When determining the diagnostic accuracy of HGP assessment, the current study found high AUC values for scoring a single, two or three blocks (all > 95%) or CRLM (all > 92%). The currently obtained results show that scoring two instead of one FFPE block(s) per CRLM increased diagnostic accuracy significantly. This increase was not significant when scoring three versus two blocks. As such, scoring two blocks per CRLM seems preferable and little accuracy is gained by further increasing the number of blocks assessed. This could significantly decrease workload, especially considering when non-dHGP is observed in a single block, the other available blocks of the same or different CRLM do not necessarily have to be assessed, for non-dHGP has readily been determined. Similar results were seen when looking at the diagnostic accuracy for scoring two versus one and three versus two CRLM resected in patients with multiple metastases. These findings suggest that CRLM treated by other modalities (e.g. ablative techniques) can accurately be diagnosed by CRLM resected within the same timeframe, especially in the case of two or more resected metastases.

Analysis of the learning curve showed that after a single training session by an experienced trainer good to excellent (k > 0.7) interobserver agreement for dHGP/non-dHGP was reached by two unexperienced observers. As expected, an observer with prior experience in liver pathology had a superior initial performance. After two training sessions however, the interobserver agreement was near perfect (k > 0.9) for both raters. Although only two unexperienced raters were included, these results suggest that HGP classification into dHGP or non-dHGP can be taught with relative ease and that interobserver agreement is high. In comparison, Chetty et al. reported on the interobserver agreement of tumour regression grade (TRG), a histopathological assessment within the field of colorectal cancer [27]. The overall agreement (expressed in k) was determined for three separate scoring systems: the Mandard [28], Dworak [29] and the modified rectal cancer regression grading system (m-RCRG) [30]. Seventeen experienced rectal cancer pathologists were asked to score ten slides of ten separate cases of rectal cancer treated with long-course preoperative chemoradiation. Reported overall agreement for the Mandard, Dworak and m-RCRG were k = 0.28, k = 0.35 and k = 0.38, respectively [27]. Furthermore, these results are also promising for automated HGP determination using digital image slides and ‘pathomics’, as it has shown great promise in other histological phenotypes [31]. Especially considering the new on/off phenomenon as described by Galjart et al. [15], automated determination on digital sections is something worth investigating and the authors feel could be feasible.

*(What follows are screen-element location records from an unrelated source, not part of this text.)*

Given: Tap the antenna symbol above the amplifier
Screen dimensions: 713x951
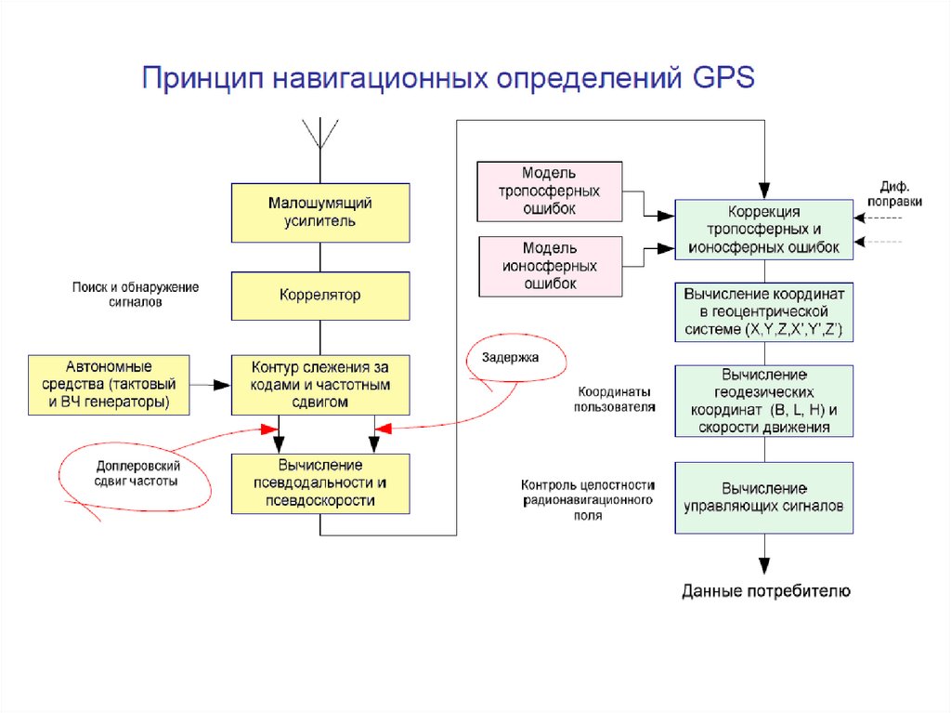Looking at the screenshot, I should (320, 136).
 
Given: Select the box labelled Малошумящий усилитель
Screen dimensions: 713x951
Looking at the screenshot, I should (319, 212).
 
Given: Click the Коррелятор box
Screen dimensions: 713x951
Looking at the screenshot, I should (319, 296).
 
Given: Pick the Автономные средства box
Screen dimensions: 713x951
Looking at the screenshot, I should (109, 384).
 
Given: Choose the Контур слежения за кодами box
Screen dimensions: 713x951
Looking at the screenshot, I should (319, 384).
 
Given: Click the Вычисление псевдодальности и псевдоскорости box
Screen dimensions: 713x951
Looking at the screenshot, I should (319, 482).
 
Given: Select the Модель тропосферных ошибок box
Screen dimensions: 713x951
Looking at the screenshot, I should (549, 191).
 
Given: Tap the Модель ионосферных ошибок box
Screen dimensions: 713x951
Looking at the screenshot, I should (549, 266).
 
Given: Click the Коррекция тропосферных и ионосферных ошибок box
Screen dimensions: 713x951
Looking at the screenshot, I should (764, 230).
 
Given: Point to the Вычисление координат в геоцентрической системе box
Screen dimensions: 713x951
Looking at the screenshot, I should (764, 311).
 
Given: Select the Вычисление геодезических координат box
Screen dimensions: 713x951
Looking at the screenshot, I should (764, 401).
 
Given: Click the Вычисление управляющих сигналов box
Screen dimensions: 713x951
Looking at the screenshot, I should (764, 497).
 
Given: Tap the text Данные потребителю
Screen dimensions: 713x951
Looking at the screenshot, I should (765, 590).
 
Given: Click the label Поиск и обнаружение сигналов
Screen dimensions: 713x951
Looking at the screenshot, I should (136, 295).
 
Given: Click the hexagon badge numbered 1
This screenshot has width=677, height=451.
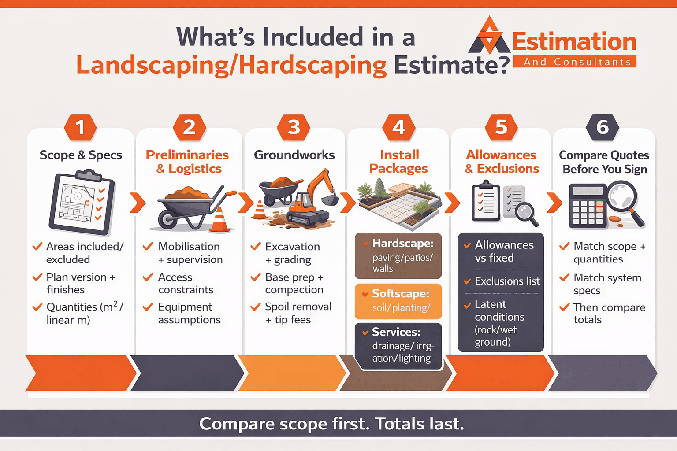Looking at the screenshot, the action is (x=80, y=127).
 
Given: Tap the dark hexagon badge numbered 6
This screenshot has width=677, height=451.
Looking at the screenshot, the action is (x=603, y=127).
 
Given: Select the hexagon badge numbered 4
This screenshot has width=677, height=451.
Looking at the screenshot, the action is (x=398, y=127).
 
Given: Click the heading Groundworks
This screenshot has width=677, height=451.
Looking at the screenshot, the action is (x=294, y=155).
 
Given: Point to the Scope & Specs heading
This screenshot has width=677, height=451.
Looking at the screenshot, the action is (x=81, y=155).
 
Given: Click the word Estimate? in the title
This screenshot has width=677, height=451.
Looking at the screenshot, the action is (x=452, y=65).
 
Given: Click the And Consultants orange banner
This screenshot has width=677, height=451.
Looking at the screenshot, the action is (x=575, y=62).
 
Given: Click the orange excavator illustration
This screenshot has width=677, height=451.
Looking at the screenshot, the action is (x=311, y=201).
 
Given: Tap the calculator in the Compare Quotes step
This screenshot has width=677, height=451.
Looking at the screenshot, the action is (x=588, y=206).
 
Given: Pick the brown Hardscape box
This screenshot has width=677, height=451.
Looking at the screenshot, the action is (x=398, y=255).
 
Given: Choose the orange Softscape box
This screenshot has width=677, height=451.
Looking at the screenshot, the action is (x=398, y=301).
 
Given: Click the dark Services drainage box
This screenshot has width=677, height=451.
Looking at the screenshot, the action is (x=398, y=346).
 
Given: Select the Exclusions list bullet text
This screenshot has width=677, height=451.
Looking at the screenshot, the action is (x=507, y=281).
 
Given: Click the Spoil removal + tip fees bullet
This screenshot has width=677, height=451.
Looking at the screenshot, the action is (x=298, y=313).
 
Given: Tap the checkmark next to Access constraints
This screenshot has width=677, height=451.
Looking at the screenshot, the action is (x=148, y=277).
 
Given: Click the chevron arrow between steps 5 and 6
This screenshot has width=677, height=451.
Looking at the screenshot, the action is (x=554, y=203).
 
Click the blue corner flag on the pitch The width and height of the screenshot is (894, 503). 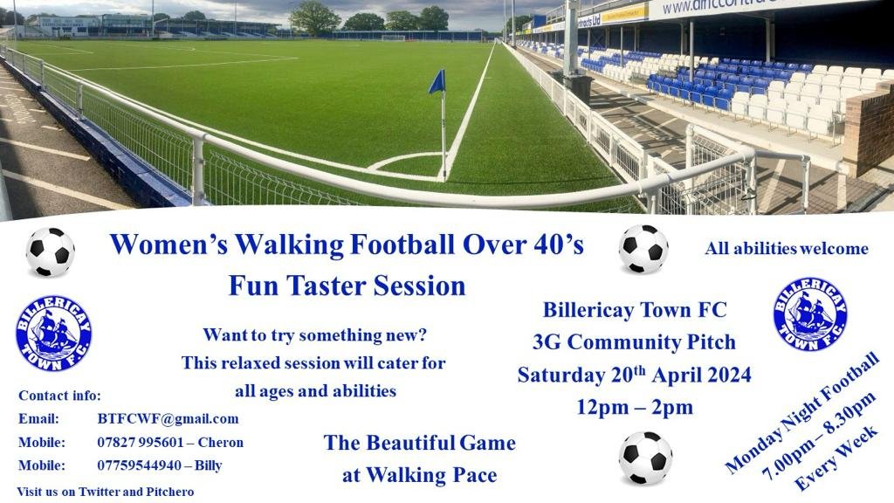437,82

Common biomarkers used in clinical practice for the treatment of colorectal cancer include K-RAS and B-RAF mutational status. Richman et al. reported on within tumour heterogeneity of K-RAS and B-RAF in 69 primary CRC cases [32]. Intra-tumoural heterogeneity was found in 5/69 (7.2%) for K-RAS and 2/69 (2.9%) for B-RAF status [32]. When comparing multiple tumour sites, a recent meta-analysis by Bhullar et al. reported on the concordance of, amongst others, K-RAS and B-RAF between the primary tumour and its corresponding metastases [33]. Median biomarker concordance [range] for K-RAS and B-RAF were 93.7% [67–100] and 99.4% [80–100], respectively [33].

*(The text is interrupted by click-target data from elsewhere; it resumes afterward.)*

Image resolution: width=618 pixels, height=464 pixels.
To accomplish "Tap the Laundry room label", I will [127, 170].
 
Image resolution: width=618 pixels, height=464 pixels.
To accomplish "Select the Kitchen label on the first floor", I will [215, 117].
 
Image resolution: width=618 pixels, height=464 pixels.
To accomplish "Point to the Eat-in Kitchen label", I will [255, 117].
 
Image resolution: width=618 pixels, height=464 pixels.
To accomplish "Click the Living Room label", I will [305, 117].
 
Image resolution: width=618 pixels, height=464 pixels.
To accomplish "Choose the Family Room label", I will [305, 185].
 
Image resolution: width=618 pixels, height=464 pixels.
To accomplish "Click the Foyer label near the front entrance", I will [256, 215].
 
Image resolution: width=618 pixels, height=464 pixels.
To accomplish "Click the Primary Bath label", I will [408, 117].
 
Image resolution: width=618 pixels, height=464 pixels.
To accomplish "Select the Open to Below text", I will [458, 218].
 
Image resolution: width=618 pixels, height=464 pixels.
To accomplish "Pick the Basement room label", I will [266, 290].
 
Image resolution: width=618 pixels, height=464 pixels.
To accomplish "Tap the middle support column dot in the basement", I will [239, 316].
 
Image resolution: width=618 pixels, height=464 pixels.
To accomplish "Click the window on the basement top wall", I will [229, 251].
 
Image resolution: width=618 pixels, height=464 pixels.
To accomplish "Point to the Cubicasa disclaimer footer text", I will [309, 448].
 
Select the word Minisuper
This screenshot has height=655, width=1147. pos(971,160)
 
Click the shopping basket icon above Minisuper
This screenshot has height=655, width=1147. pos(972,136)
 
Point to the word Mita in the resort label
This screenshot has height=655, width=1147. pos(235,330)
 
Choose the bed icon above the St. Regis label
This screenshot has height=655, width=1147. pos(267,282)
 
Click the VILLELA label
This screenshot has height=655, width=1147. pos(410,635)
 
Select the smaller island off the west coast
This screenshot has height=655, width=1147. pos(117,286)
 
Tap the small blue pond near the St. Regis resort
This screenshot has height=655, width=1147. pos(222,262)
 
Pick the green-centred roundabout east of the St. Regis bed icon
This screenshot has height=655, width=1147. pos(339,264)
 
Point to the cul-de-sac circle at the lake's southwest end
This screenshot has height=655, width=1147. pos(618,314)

It appears that little within and between metastasis heterogeneity exists in the HGP of CRLM when classified as dHGP and non-dHGP. In addition, the observed heterogeneity seems comparable to that observed for biomarkers currently used in clinical practice. Furthermore, the diagnostic accuracy and learnability of HGP assessment by light microscopy seems high. These findings suggest that the HGPs of CRLM are a reliable and replicable histological biomarker.